(Stored entries)
++++++
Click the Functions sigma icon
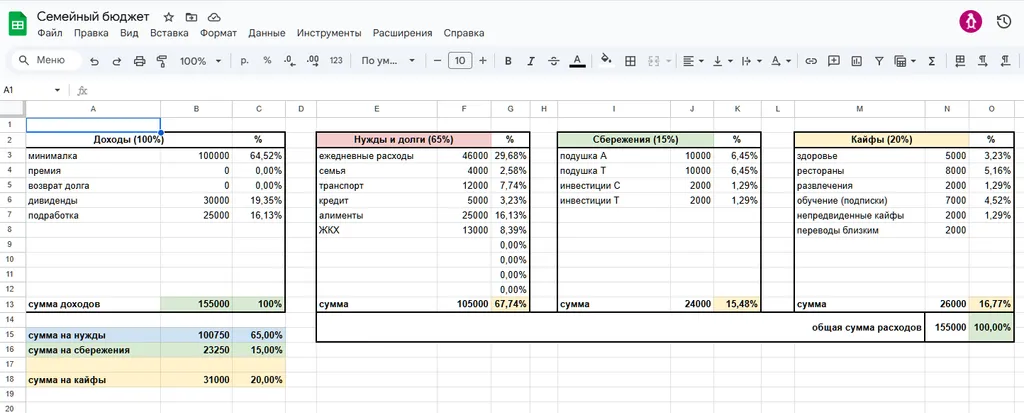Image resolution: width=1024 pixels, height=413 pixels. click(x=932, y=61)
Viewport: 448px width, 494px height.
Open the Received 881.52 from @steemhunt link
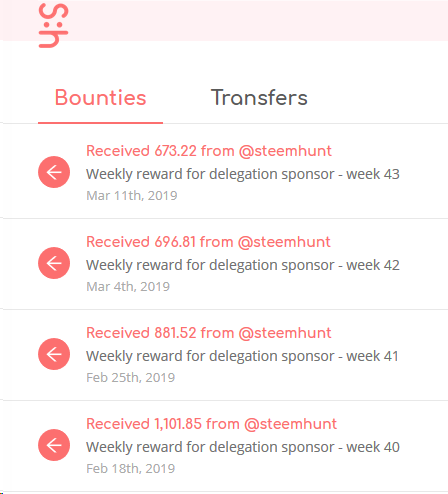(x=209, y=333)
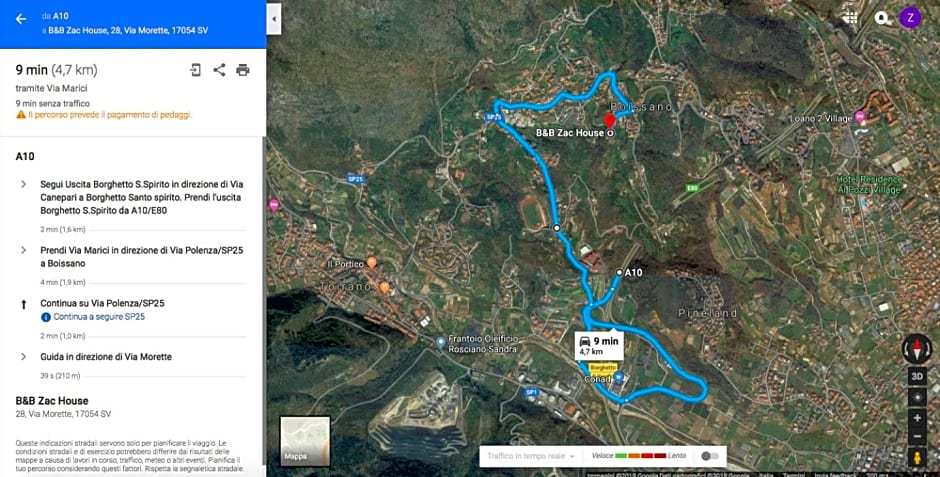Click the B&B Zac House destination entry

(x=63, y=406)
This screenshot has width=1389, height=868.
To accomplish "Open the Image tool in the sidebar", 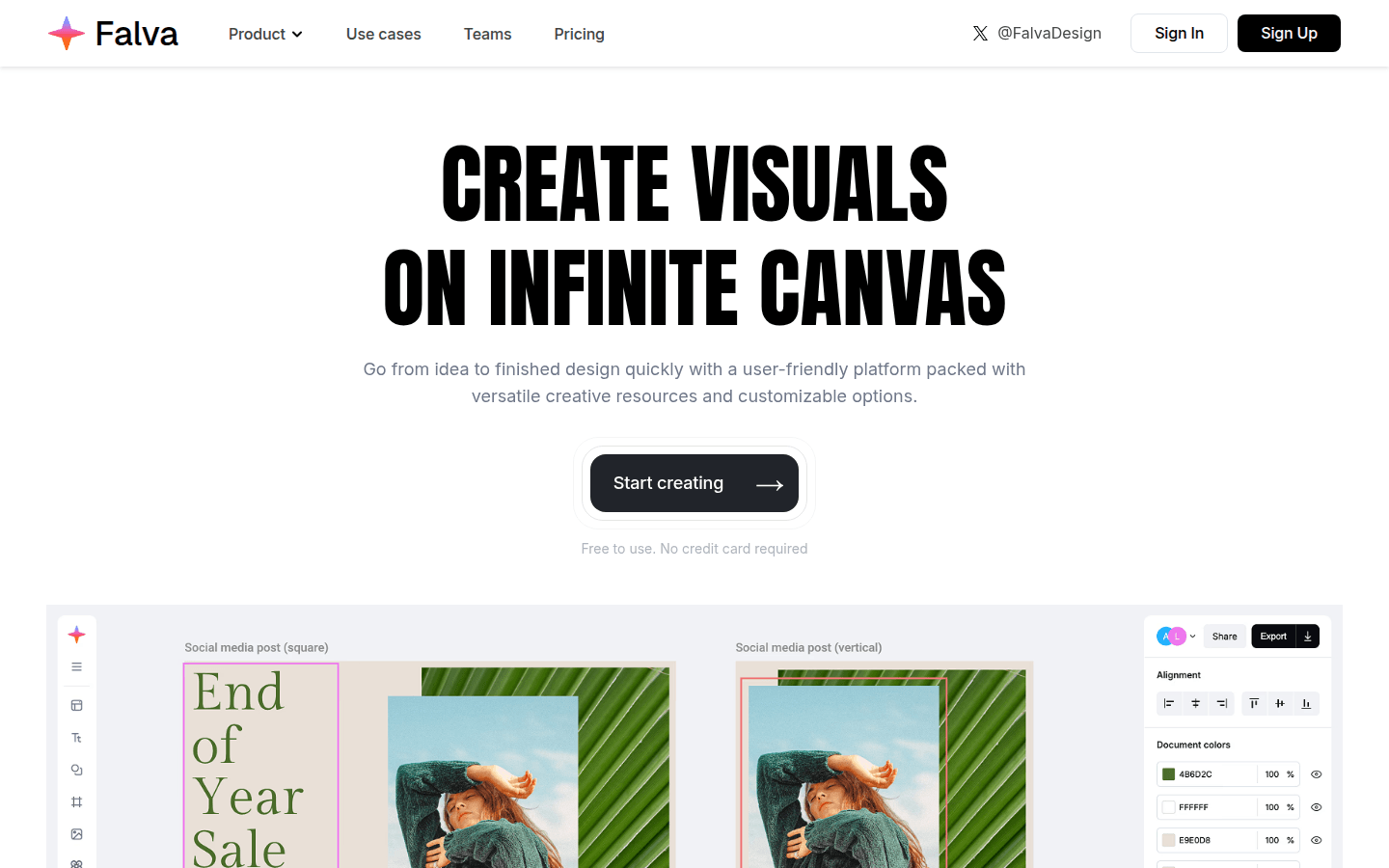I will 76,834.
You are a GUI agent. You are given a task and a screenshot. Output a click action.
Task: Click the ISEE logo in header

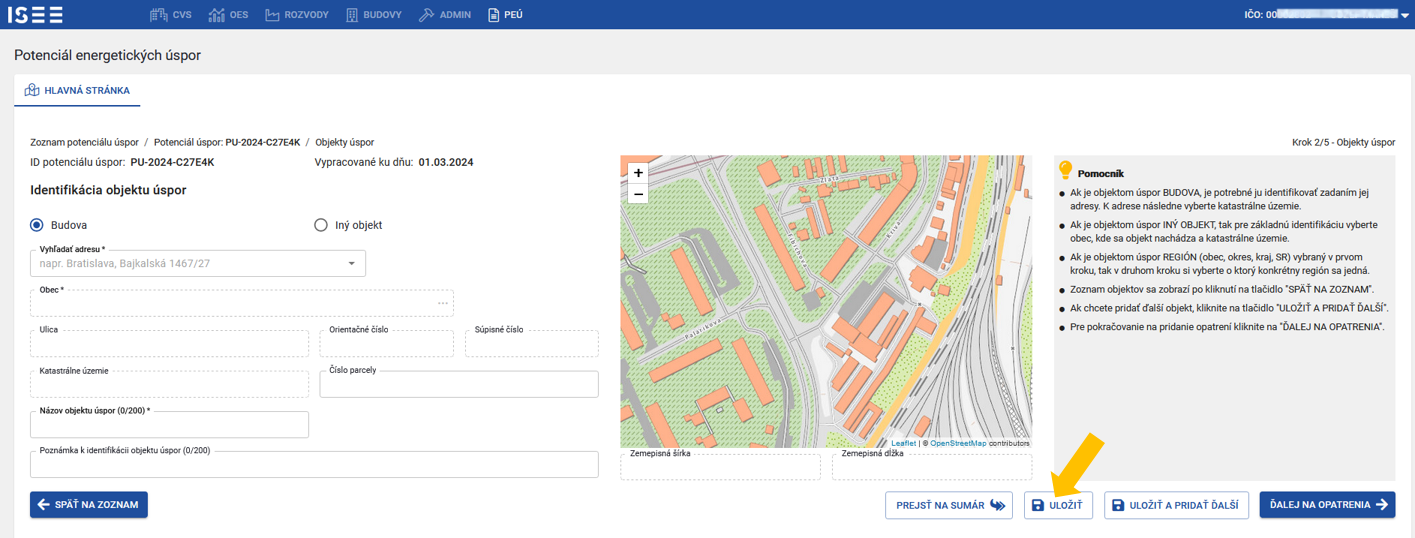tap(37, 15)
++++++
*Work task*.
Your copy must hold exactly the lines from the one with "You are a GUI" to the end of the records above, both included, and no pictures.

*Written response*.
You are a GUI agent. You are given a task and a screenshot. Output a click action.
Task: Click the ISEE logo in header

tap(37, 15)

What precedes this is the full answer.